(Short task): Copy the rows below word for word, beginning at the line that has "Task: Select the man in white cap tile" and stopping after the line that has "Select Surface2_Glue_Path4 in".

-- start --

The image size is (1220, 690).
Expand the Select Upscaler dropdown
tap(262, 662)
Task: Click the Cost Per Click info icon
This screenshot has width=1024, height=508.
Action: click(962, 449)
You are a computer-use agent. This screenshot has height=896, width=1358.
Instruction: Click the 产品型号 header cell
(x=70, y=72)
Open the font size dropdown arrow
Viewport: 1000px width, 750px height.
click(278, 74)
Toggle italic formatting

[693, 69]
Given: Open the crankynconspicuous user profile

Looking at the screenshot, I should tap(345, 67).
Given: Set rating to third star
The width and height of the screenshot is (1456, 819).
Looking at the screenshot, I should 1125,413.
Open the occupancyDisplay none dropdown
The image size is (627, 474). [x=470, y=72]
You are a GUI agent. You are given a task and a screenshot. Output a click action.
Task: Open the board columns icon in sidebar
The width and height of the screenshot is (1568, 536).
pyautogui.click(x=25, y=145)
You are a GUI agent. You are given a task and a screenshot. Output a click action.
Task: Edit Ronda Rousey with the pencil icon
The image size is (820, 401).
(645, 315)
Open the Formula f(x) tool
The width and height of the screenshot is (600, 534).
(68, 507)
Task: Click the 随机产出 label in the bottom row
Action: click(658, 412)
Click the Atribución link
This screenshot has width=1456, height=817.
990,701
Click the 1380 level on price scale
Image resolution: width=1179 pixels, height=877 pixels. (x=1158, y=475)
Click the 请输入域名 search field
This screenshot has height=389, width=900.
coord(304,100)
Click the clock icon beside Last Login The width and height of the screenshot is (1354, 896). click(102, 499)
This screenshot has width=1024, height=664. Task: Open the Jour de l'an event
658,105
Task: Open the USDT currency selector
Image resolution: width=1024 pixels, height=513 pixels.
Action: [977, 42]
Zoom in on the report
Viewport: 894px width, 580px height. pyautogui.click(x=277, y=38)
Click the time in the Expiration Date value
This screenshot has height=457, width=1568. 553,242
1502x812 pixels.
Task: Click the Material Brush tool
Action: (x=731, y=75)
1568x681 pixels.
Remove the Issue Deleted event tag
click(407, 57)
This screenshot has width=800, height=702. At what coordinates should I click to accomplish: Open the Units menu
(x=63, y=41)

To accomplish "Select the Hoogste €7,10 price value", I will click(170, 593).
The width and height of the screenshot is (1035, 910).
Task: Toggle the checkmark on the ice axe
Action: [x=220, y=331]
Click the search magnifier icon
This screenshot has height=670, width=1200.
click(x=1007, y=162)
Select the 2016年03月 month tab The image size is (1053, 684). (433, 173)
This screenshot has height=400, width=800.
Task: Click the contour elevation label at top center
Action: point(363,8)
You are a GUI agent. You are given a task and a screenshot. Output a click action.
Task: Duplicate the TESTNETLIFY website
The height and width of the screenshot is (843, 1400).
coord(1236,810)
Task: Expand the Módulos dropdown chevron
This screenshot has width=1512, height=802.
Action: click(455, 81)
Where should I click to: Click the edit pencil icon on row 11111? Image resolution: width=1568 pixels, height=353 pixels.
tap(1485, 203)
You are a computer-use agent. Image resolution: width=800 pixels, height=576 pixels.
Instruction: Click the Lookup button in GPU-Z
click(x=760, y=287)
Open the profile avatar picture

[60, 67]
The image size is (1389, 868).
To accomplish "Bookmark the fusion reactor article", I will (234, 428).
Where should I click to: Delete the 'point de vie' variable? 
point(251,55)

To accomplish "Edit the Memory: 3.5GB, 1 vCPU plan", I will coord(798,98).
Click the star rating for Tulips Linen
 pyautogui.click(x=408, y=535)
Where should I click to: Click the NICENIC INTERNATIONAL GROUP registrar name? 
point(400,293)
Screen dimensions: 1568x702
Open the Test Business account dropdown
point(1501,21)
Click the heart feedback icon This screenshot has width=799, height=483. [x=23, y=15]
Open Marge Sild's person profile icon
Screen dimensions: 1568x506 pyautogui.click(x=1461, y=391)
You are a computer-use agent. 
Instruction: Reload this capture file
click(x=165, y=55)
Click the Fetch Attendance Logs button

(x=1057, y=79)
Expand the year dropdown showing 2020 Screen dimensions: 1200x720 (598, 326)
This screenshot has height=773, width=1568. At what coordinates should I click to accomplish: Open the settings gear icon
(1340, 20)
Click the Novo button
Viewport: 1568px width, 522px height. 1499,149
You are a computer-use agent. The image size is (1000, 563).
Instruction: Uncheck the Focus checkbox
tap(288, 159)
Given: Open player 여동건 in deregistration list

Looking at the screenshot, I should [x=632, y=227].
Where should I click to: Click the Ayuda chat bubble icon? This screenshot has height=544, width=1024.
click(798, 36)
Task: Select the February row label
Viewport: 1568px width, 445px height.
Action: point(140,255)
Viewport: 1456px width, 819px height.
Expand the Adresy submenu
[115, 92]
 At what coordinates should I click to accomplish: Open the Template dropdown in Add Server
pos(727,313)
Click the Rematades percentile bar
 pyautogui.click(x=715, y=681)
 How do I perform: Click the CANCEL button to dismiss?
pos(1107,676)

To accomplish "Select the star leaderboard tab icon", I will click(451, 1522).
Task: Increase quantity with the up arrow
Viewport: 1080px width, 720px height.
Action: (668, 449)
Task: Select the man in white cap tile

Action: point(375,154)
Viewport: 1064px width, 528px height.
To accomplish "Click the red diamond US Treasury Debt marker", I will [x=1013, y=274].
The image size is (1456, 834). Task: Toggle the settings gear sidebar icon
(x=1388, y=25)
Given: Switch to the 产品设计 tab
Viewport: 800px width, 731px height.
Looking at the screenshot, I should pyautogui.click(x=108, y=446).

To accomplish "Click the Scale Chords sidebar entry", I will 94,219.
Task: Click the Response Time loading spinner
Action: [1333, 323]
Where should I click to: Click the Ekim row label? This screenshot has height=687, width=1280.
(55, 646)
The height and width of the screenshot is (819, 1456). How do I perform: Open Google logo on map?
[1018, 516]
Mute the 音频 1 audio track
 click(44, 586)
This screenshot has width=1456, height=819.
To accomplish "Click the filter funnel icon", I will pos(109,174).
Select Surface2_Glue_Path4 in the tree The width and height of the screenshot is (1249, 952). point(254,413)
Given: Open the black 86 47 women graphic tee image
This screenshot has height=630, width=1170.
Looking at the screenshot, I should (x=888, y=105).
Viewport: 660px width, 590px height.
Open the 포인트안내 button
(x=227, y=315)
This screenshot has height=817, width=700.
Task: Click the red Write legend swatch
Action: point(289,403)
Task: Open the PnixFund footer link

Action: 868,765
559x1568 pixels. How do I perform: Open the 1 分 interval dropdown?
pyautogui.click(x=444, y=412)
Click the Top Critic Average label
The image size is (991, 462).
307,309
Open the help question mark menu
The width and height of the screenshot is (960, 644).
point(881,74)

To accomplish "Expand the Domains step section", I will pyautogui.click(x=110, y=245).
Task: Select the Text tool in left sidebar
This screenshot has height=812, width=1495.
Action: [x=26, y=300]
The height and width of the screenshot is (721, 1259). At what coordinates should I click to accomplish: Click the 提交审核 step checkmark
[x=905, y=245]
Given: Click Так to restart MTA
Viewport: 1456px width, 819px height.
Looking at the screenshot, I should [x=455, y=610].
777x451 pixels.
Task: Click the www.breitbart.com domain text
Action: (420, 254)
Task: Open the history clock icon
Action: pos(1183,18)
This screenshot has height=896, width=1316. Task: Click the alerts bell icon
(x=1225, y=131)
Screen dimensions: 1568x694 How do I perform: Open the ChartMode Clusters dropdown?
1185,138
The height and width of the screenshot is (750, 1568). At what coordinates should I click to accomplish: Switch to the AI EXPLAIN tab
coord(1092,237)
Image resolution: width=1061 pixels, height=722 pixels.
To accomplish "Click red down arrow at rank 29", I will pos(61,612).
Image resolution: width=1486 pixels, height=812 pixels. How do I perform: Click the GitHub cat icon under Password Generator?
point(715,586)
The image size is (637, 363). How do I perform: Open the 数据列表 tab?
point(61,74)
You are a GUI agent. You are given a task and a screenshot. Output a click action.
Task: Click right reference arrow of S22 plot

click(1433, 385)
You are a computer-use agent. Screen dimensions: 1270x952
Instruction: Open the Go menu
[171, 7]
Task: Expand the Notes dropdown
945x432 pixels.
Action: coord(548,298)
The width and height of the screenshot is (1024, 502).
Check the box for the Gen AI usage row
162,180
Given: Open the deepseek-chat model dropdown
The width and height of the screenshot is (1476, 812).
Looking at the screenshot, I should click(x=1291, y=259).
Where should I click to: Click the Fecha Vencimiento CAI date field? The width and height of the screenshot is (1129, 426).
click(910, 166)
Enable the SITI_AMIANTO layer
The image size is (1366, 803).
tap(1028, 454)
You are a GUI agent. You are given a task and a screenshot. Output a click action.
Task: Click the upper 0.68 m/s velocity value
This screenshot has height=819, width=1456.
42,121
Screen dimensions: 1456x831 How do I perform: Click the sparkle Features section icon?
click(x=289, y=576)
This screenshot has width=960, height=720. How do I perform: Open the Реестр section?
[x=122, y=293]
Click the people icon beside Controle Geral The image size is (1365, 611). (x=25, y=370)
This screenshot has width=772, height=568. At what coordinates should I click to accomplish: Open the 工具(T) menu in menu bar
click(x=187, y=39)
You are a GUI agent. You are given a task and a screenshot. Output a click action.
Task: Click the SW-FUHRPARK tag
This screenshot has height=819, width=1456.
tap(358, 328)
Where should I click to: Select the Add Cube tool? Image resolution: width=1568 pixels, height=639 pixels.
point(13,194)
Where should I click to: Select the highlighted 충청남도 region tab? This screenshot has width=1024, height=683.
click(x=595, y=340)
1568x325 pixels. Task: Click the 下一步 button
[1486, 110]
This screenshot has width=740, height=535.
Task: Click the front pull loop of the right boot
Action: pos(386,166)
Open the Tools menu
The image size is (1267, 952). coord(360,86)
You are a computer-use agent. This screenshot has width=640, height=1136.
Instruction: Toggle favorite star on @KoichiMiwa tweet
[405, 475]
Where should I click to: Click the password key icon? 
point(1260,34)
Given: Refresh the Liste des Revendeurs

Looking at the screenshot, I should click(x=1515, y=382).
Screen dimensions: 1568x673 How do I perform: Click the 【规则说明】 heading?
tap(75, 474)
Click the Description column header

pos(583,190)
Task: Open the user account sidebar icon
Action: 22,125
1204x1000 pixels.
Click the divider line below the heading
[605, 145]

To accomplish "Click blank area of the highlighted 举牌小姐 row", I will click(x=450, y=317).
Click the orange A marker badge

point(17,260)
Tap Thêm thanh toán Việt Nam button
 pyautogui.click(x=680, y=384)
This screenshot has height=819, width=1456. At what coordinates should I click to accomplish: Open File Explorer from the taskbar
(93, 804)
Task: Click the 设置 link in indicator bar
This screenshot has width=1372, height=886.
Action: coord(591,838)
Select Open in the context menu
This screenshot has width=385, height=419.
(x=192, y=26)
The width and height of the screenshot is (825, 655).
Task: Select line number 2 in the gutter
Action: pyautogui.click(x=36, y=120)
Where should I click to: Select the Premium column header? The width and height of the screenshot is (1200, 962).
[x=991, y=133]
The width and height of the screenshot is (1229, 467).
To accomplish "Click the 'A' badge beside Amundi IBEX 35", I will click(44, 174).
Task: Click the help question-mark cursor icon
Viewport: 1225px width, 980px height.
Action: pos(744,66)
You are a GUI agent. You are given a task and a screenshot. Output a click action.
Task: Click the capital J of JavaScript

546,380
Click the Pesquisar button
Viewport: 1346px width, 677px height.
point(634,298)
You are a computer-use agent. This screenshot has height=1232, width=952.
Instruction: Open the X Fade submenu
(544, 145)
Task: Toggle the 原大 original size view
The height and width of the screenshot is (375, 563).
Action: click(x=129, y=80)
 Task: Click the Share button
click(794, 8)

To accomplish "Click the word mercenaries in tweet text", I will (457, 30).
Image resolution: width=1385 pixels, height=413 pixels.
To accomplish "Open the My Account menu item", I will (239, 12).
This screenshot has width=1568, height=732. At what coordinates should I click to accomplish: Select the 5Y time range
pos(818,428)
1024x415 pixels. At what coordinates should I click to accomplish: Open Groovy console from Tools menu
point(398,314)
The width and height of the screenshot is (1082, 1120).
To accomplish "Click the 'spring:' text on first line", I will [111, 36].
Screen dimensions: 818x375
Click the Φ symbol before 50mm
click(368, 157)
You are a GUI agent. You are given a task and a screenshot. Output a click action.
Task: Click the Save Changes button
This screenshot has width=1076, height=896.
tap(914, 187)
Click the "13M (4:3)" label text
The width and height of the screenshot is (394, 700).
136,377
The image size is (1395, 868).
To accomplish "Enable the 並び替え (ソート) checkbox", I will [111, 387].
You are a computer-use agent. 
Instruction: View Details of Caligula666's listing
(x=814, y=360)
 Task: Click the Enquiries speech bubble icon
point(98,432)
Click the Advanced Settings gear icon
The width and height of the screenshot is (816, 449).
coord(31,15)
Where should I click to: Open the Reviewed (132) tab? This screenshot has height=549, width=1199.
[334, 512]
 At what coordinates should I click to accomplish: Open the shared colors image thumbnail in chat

-- end --

(Task response):
Task: Select the man in white cap tile

Action: point(375,154)
Viewport: 1064px width, 528px height.
To accomplish "Click the red diamond US Treasury Debt marker", I will [x=1013, y=274].
The image size is (1456, 834). Task: Toggle the settings gear sidebar icon
(x=1388, y=25)
Given: Switch to the 产品设计 tab
Viewport: 800px width, 731px height.
Looking at the screenshot, I should pyautogui.click(x=108, y=446).

To accomplish "Click the Scale Chords sidebar entry", I will 94,219.
Task: Click the Response Time loading spinner
Action: [1333, 323]
Where should I click to: Click the Ekim row label? This screenshot has height=687, width=1280.
(55, 646)
The height and width of the screenshot is (819, 1456). How do I perform: Open Google logo on map?
[1018, 516]
Mute the 音频 1 audio track
 click(44, 586)
This screenshot has width=1456, height=819.
To accomplish "Click the filter funnel icon", I will pos(109,174).
Select Surface2_Glue_Path4 in the tree The width and height of the screenshot is (1249, 952). point(254,413)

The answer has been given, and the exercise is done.